>> BEGIN RECORD EXCERPTS

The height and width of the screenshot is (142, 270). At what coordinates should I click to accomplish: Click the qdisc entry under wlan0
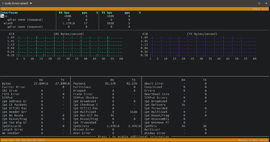pyautogui.click(x=25, y=27)
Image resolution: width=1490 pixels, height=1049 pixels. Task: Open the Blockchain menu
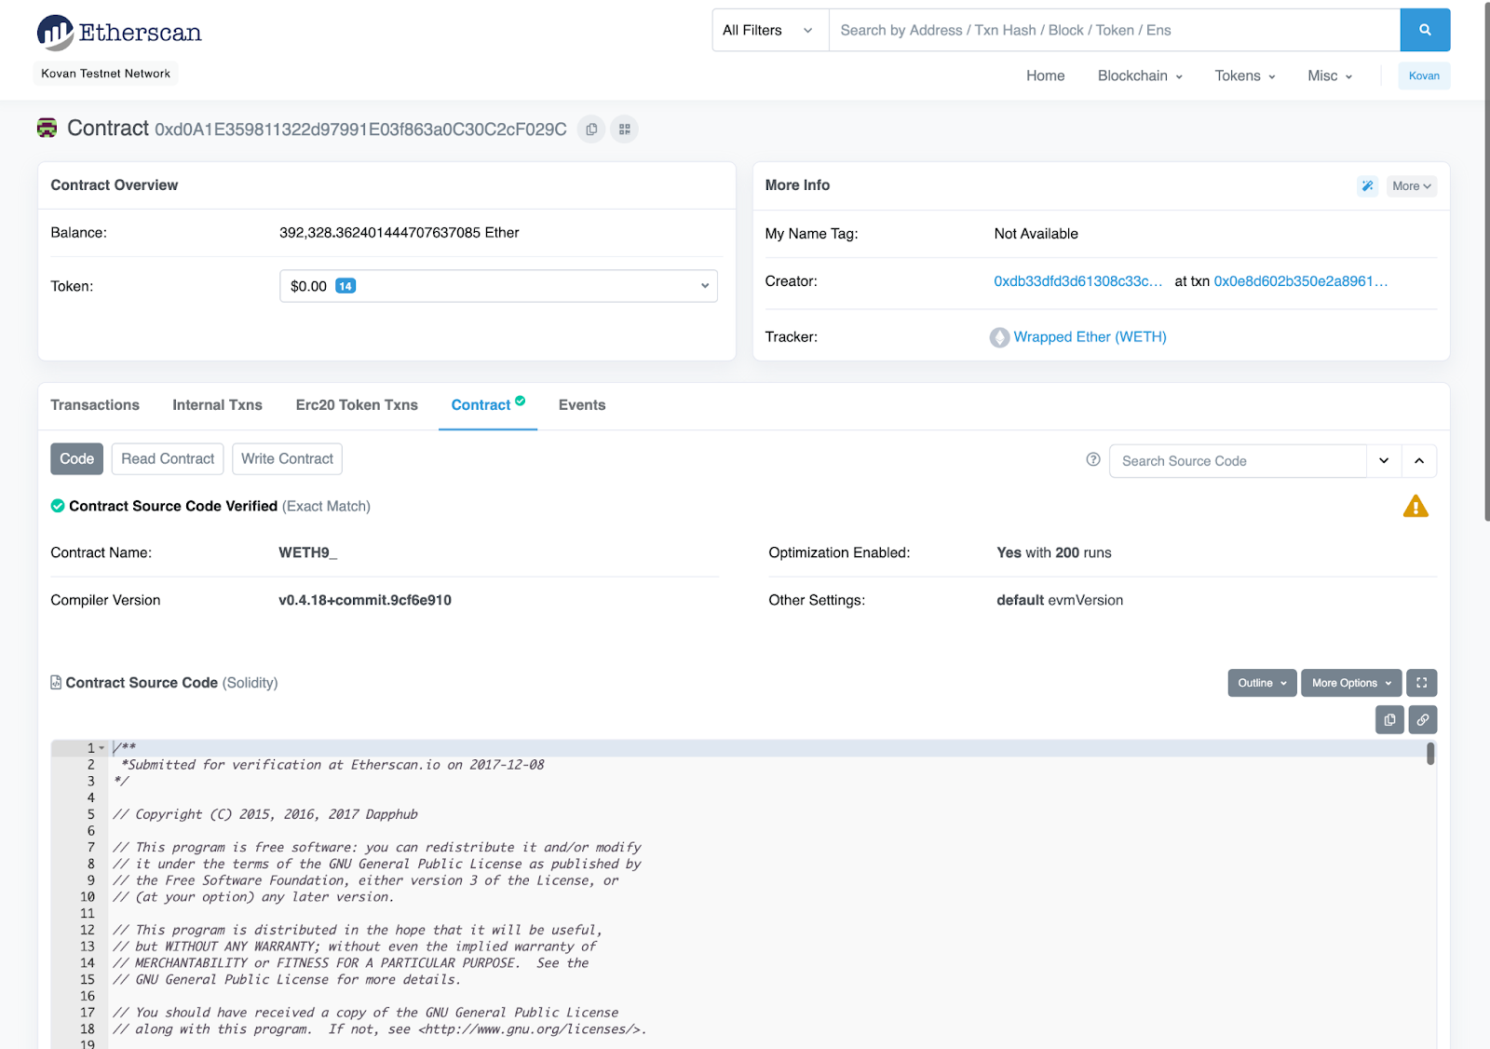click(1138, 75)
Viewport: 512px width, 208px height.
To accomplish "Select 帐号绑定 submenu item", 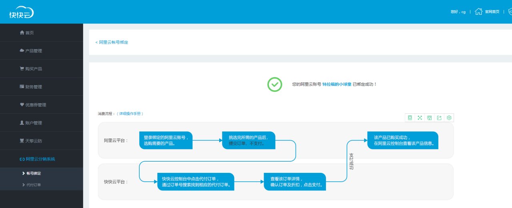I will (34, 173).
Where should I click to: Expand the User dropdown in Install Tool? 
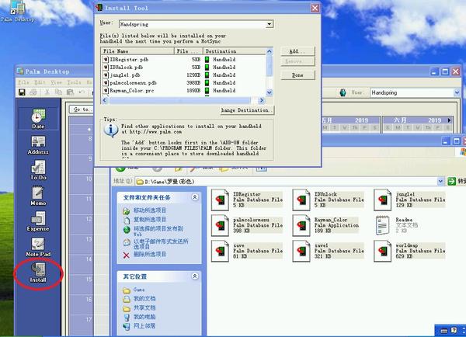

>> END RECORD EXCERPTS

◆ **PROBLEM REQUIREMENTS**
Reproduce the data word for word, starting at its beginning and ending with the line that contains "click(1138, 75)". Leave the pictures out of your answer.

◆ **SOLUTION FOR THIS TASK**
The height and width of the screenshot is (142, 270). At what coordinates should I click to accomplish: Click the qdisc entry under wlan0
pyautogui.click(x=25, y=27)
Image resolution: width=1490 pixels, height=1049 pixels. Task: Open the Blockchain menu
click(1138, 75)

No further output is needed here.